Arteriosclerosis Thrombosis and Vascular Biology ◽

10.1161/atvb.40.suppl_1.100 ◽

2020 ◽

Vol 40 (Suppl_1) ◽

Author(s):

Zhaojie Meng ◽

Weiwei Lu ◽

Taesik Gwag ◽

Changcheng Zhou

Keyword(s):

Inflammatory Responses ◽

Atherosclerotic Lesion ◽

Iκb Kinase ◽

Increased Risk ◽

Macrophage Dysfunction ◽

Atherosclerosis Development ◽

And Migration ◽

The Impact ◽

Hiv 1

Introduction: As the average lifespan of HIV-infected patients receiving anti-retroviral therapy lengthens, morbidity and mortality from cardiovascular disease pose considerable challenges.

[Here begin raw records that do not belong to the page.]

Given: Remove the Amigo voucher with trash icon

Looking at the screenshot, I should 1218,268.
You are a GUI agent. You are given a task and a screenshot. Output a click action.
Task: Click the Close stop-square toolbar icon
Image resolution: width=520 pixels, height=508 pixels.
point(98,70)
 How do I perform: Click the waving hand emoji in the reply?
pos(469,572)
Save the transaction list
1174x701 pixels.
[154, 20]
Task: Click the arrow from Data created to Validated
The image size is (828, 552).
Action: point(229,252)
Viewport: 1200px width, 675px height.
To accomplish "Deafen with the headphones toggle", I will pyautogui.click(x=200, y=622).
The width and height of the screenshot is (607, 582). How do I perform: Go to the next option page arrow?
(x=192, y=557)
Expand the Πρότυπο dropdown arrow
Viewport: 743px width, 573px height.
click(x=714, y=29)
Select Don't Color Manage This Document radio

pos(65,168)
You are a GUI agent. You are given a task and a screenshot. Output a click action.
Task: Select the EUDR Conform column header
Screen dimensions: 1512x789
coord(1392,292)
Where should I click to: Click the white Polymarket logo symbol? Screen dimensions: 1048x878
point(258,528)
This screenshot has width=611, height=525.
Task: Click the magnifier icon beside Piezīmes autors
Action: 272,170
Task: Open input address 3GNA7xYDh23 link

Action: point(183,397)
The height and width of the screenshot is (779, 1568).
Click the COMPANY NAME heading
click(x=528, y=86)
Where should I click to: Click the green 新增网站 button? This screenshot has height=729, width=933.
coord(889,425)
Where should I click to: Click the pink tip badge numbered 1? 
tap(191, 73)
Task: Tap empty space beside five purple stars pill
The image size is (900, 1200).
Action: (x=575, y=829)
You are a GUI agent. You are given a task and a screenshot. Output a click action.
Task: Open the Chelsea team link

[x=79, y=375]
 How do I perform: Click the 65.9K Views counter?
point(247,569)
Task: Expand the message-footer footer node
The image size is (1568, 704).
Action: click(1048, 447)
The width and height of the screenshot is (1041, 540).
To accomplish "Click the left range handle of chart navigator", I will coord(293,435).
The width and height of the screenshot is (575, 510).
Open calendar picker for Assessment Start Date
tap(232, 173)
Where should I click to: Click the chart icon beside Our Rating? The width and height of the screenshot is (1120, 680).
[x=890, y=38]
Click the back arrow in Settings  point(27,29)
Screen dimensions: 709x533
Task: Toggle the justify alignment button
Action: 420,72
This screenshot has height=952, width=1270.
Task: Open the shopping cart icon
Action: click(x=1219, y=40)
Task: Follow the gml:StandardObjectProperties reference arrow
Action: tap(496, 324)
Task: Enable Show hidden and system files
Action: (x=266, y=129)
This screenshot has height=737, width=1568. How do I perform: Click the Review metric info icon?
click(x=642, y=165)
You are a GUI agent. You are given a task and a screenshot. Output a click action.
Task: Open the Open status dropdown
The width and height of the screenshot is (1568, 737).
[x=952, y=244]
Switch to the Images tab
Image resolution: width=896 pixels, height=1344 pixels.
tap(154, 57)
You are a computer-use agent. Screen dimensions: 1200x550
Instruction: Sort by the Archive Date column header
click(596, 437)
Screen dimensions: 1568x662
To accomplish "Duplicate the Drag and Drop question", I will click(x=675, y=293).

HIV infection is consistently associated with increased risk of atherosclerosis development, but the underlying mechanisms remain elusive. HIV-1 Tat protein, a transcriptional activator of HIV virus, has been shown to activate NF-κB signaling and promote inflammation in vitro. However, the atherogenic effects of HIV-1 Tat have not been investigated in vivo. Macrophage is one of the major cell types involved in the initiation and progression of atherosclerosis. We and others have previously demonstrated that NF-κB signaling functions in macrophages to regulate atherogenesis. This study aims to investigate the impact of HIV-1 Tat exposure on macrophage functions and atherogenesis. Hypothesis: HIV-1 Tat activates IκB kinase β (IKKβ), a central coordinator in inflammation through activation of NF-κB, to induce macrophage dysfunction and atherosclerosis development. Methods: To investigate the effects of HIV-1 Tat on macrophage IKKβ signaling and atherosclerosis development in vivo, myeloid-specific IKKβ-deficient LDLR-deficient (IKKβ ΔMye LDLR -/- ) mice and their control littermates (IKKβ F/F LDLR -/- ) were exposed to recombinant HIV-1 Tat for 12 weeks. The effects of HIV-1 Tat on macrophage functions including inflammatory responses, adhesion and migration properties were also studied. Results and Conclusions: HIV-1 Tat significantly increased atherosclerotic lesion size in aortic root and brachiocephalic artery of IKKβ F/F LDLR -/- but not IKKβ ΔMye LDLR -/- mice. Deficiency of myeloid IKKβ attenuated macrophage inflammatory responses and decreased atherosclerotic lesional inflammation in IKKβ ΔMye LDLR -/- mice. In addition, HIV-1 Tat stimulated adhesion and migration properties of control macrophages but had no effects on IKKβ-deficient macrophages. In conclusion, our findings reveal the atherogenic effects of HIV-1 Tat in vivo and demonstrate a pivot role of myeloid IKKβ in HIV-1 Tat-driven atherogenesis.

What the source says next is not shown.